General information
- Type: Glider
- National origin: England
- Manufacturer: Slingsby
- Designer: Mungo Buxton, John Sproule, Fred Slingsby and Peter Shaw
- Number built: 4

History
- First flight: late 1947

= Slingsby T.25 Gull 4 =

British single-seat glider, 1947

The Slingsby T.25 Gull 4 is a British glider designed and built by Slingsby that first flew in 1947.

==Development==
After the Second World War Slingsby wished to produce a 15 m high-performance sailplane to be used in the Olympic games. The German DFS Meise, renamed Olympia, had already been chosen as the standard aircraft for the abandoned 1940 games and was produced in large quantities in several countries. The licence for the 'Olympia' was held by the Chilton Aircraft Company so Slingsby had no choice but to design his own version. Due to the identical specification and the use of state of the art construction the Gull 4 emerged with very similar features to the Olympia.

A replacement for the Kite 2 was proposed as the T.32 Gull 4B, but this glider did not reach the hardware stage.

==Design==
The fuselage was of semi-monocoque wooden construction with plywood skinning throughout over longerons and built up frames, most of which were shared with the Slingsby T.26 Kite 2.

The wing was mounted on a narrowed pylon which faired into the cockpit canopy, reducing interference drag between fuselage and wing. A rubber sprung nose skid, landing wheel and sprung tail-skid completed the undercarriage. A large comfortable cockpit with an upright seat was covered by a canopy made from blown plexiglas, providing excellent visibility but sometimes giving a poor fit.

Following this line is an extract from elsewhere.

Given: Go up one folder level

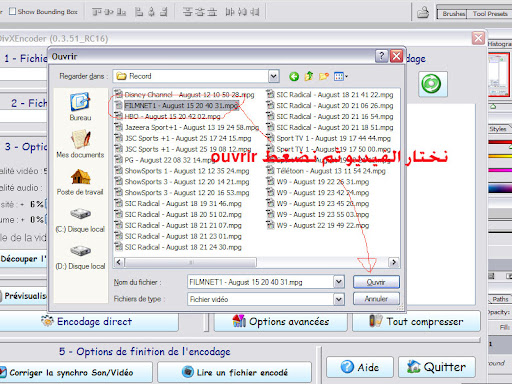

The cantilever two-part wing had a rectangular centre section and tapering outer sections from approximately ⅓-span. A thickened Göttingen 549 section was chosen for the wing root transitioning to Göttingen 549 at the fourth rib then to NACA 0009 at the tip with 5° wash-out at the tips. Large DFS-style airbrakes opening from the top and bottom surfaces aft of the main spar provided adequate approach control. Ailerons were fitted to the trailing edge over the outer ⅓-span. Constructed entirely of wood with steel fittings the single-spar wings had plywood-covered torsion boxes forming the leading edges, and fabric covering aft of the mainspars.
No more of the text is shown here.